Re: Default setting for enable_hashagg_disk

From: Melanie Plageman <melanieplageman(at)gmail(dot)com>
To: Jeff Davis <pgsql(at)j-davis(dot)com>
Cc: Robert Haas <robertmhaas(at)gmail(dot)com>, Tomas Vondra <tomas(dot)vondra(at)2ndquadrant(dot)com>, Justin Pryzby <pryzby(at)telsasoft(dot)com>, "pgsql-hackers(at)postgresql(dot)org" <pgsql-hackers(at)postgresql(dot)org>
Subject: Re: Default setting for enable_hashagg_disk
Date: 2020-06-11 00:48:17
Message-ID: CAAKRu_YsUV2jwR4WKv=UHoZDh3DJm-5BGfkh=_CZnChFBSYMwA@mail.gmail.com
Views: Raw Message | Whole Thread | Download mbox | Resend email
Thread:
Lists: pgsql-docs pgsql-hackers

On Wed, Jun 10, 2020 at 10:39 AM Jeff Davis <pgsql(at)j-davis(dot)com> wrote:

> On Tue, 2020-06-09 at 18:20 -0700, Melanie Plageman wrote:
> > So, I was catching up on email and noticed the last email in this
> > thread.
> >
> > I think I am not fully understanding what
> > enable_groupingsets_hash_disk
> > does. Is it only for testing?
>
> It's mostly for testing. I could imagine cases where it would be useful
> to force groupingsets to use the disk, but I mainly wanted the setting
> there for testing the grouping sets hash disk code path.
>
> > Using the tests you added to src/test/regress/sql/groupingsets.sql, I
> > did get a plan that looks like hashagg is spilling to disk (goes
> > through
>
> I had something that worked as a test for a while, but then when I
> tweaked the costing, it started using the Sort path (therefore not
> testing my grouping sets hash disk code at all) and a bug crept in. So
> I thought it would be best to have a more forceful knob.
>
> Perhaps I should just get rid of that GUC and use the stats trick?
>
>
I like the idea of doing the stats trick. For extra security, you could
throw in that other trick that is used in groupingsets.sql and make some
of the grouping columns unhashable and some unsortable so you know that
you will not pick only the Sort Path and do just a GroupAgg.

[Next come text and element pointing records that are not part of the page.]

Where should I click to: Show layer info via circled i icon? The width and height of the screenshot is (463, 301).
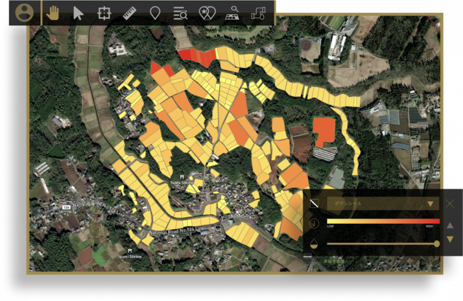click(x=314, y=223)
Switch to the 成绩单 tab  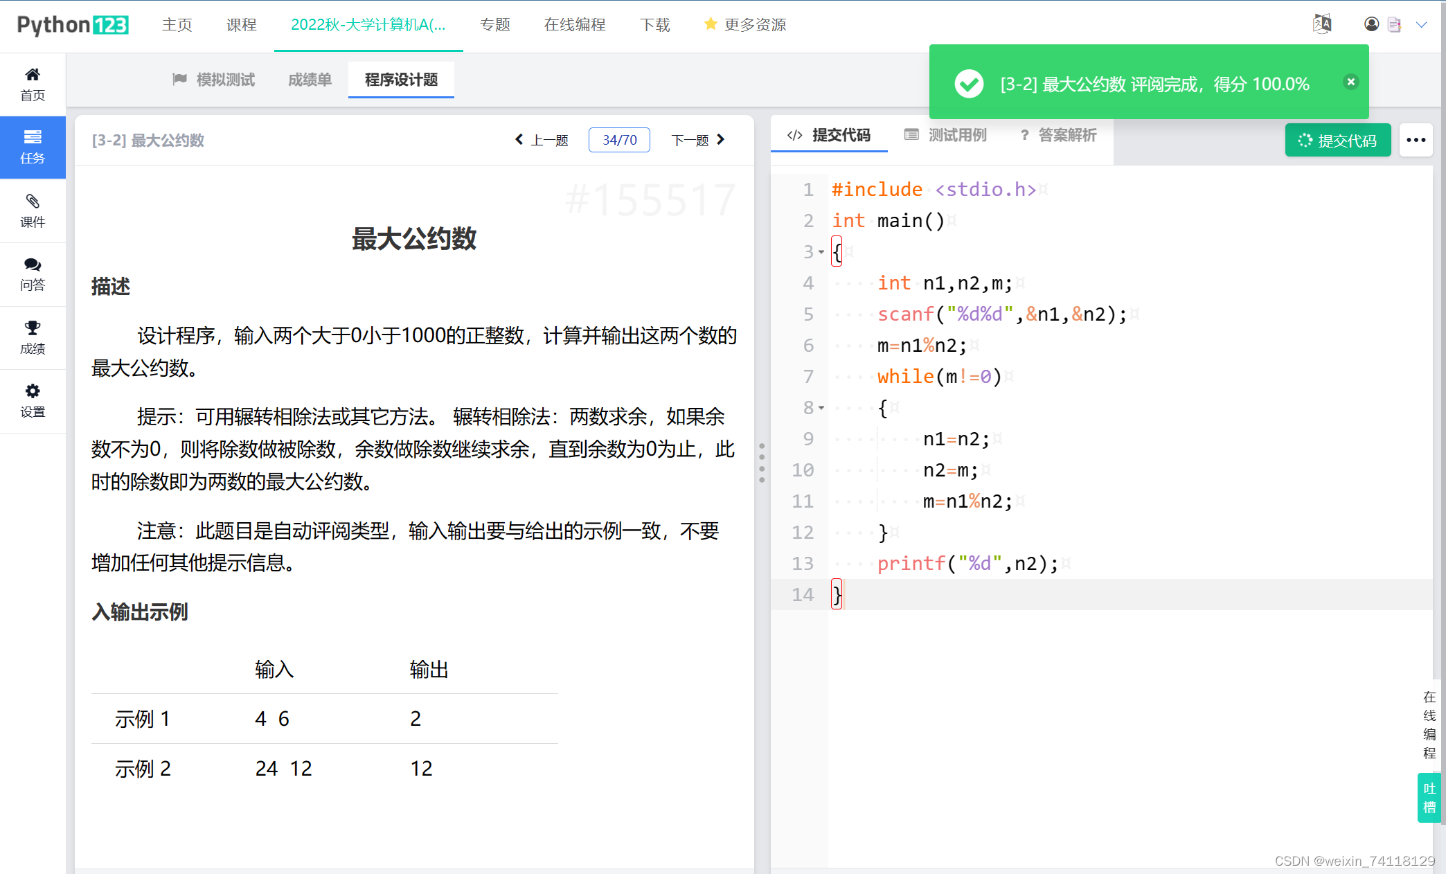(309, 79)
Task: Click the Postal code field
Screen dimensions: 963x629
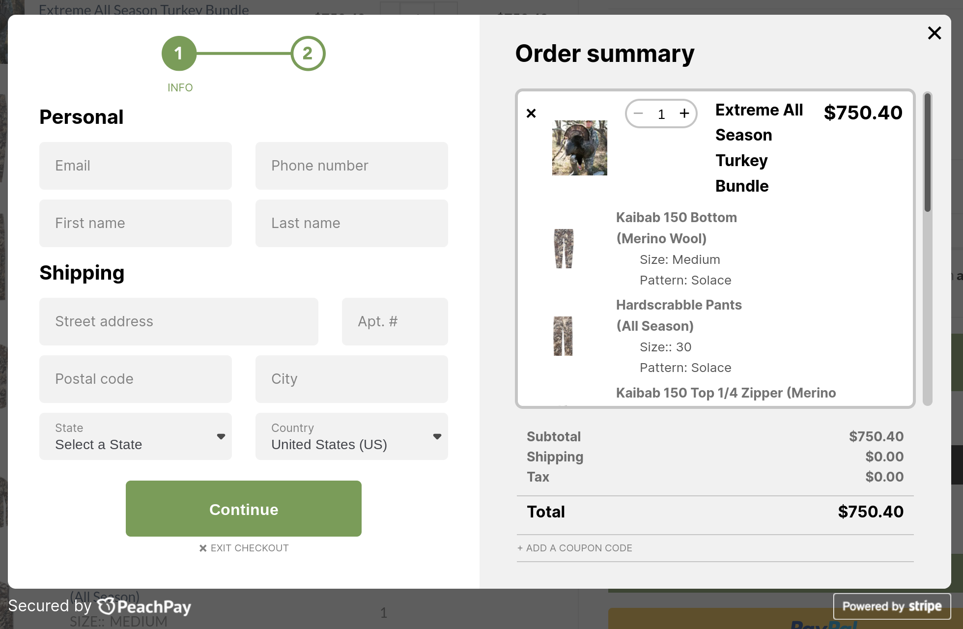Action: tap(136, 379)
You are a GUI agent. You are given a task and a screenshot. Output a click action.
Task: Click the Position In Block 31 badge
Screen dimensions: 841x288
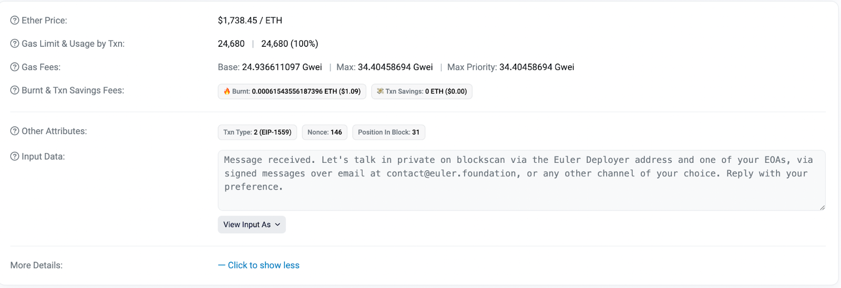(x=388, y=132)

This slight modification of my previous example will probably yield
consistent results:

set enable_hashagg_disk = true;
SET enable_groupingsets_hash_disk = false;
SET work_mem='64kB';
SET enable_hashagg = true;
drop table if exists gs_hash_1;
create table gs_hash_1 as
select g%1000 as g1000, g%100 as g100, g%10 as g10, g,
g::text::xid as g_unsortable, g::bit(4) as g_unhashable
from generate_series(0,199999) g;
analyze gs_hash_1;

alter table gs_hash_1 set (autovacuum_enabled = 'false');
update pg_class set reltuples = 10 where relname = 'gs_hash_1';

explain (analyze, costs off, timing off)
select g1000, g100, g10
from gs_hash_1
group by grouping sets ((g1000,g100), (g10, g_unhashable), (g100,
g_unsortable));

QUERY PLAN
----------------------------------------------------------------
MixedAggregate (actual rows=201080 loops=1)
Hash Key: g100, g_unsortable
Group Key: g1000, g100
Sort Key: g10, g_unhashable
Group Key: g10, g_unhashable
Peak Memory Usage: 109 kB
Disk Usage: 13504 kB
HashAgg Batches: 10111
-> Sort (actual rows=200000 loops=1)
Sort Key: g1000, g100
Sort Method: external merge Disk: 9856kB
-> Seq Scan on gs_hash_1 (actual rows=200000 loops=1)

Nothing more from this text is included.